__Ejercicio propuesto__.
Indica si cada afirmación coincide con el texto sobre el documental de Juan Carlos Rulfo. Responde sí o no y cita textualmente las palabras que lo deciden: 1. Las entrevistas con los viejos del pueblo se hicieron en 1988 y 1992. 2. Los ancianos entrevistados recuerdan con precisión a Juan Rulfo. 3. Clara Aparicio estudió en la academia Treviño Martínez.

__Documento__.

Juan Carlos entrevista a los ancianos buscando ante todo que recuerden del tiempo antiguo, de ese tiempo cuando, dice alguno, "como que era de uno la vida". Si nos atenemos a lo escrito por Alberto Vital las entrevistas de Juan Carlos con los viejos del pueblo se dieron en 1988 y 1992 (Noticias de Juan Rulfo). A su manera, como Juan Preciado a la busca de Pedro Páramo, Juan Carlos realiza su Telemaquia, pero aquél va a exigir lo que fue suyo sin saber que su padre ha muerto, y el otro va a tratar de saber un poco más quién fue su padre y cuál era el entorno que trazó mágicamente en sus libros. Pero ninguno de esos ancianos entrevistados recuerda con precisión a Juan Rulfo; a lo más alguno llega a decir que se la pasaba en su cuarto porque le gustaba "el estudio" y otro que "era joven".

Hay ancianas y ancianos que en el documental cantan lo mejor que pueden canciones de un tiempo que ya era entonces niebla, pero por esas canciones sabemos que eran las que oían cuando eran jóvenes. Esos viejos ya están en el momento —hay una escena magnífica que lo muestra— cuando deben elegirse el ataúd. No en vano uno dice que cada día que pasa se va dando un paso a la sepultura.

Juan Carlos Rulfo hace caminar a su madre, Clara Aparicio, por los lugares del centro de Guadalajara donde conoció y habló por primera vez y y se encontraba con su padre, un centro de ciudad que, como pocos en el país, ha sido modificado sustancialmente, claro, para mal, con el ir de los años. Esos sitios eran la nevería Nápoles, donde el joven Rulfo pagaba la cuenta de la adolescente de trece años y de sus amigas, la academia Treviño Martínez donde Clara estudió, la casa de Clara en calle Kunhardt, la esquina donde Rulfo se le presentó y le dio un libro dedicado, la iglesia de El Carmen donde tuvo lugar el matrimonio. Al ir caminando, Clara de pronto no se ubica bien, se le viene encima el paso del tiempo, la desconciertan los cambios urbanísticos, y exclama que no se acuerda bien, que han pasado desde entonces cuarenta años... En la penúltima escena del documental, Clara entra a El Carmen y recuerda un sueño: Juan y ella entran a la iglesia para casarse otra vez. Están frente al altar. Clara se vuelve hacia él y se da cuenta que no tiene rostro ni lleva zapatos. Lo ve de nuevo y pasa lo mismo. Se queda angustiada. Pasado el tiempo, habla con una amiga que le interpreta el sueño: "Con el que te casaste no existió. No te casaste con nadie." Pudo ser un pasaje de horror magnífico de Pedro Páramo.

__Extracto de datos__.
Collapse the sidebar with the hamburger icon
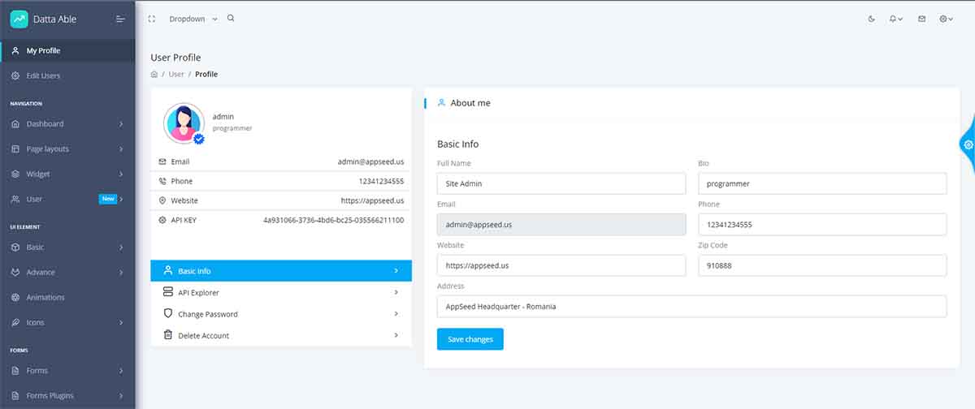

__Respuesta al ejercicio__.
1. Sí: «las entrevistas de Juan Carlos con los viejos del pueblo se dieron en 1988 y 1992».
2. No: «ninguno de esos ancianos entrevistados recuerda con precisión a Juan Rulfo».
3. Sí: «la academia Treviño Martínez donde Clara estudió».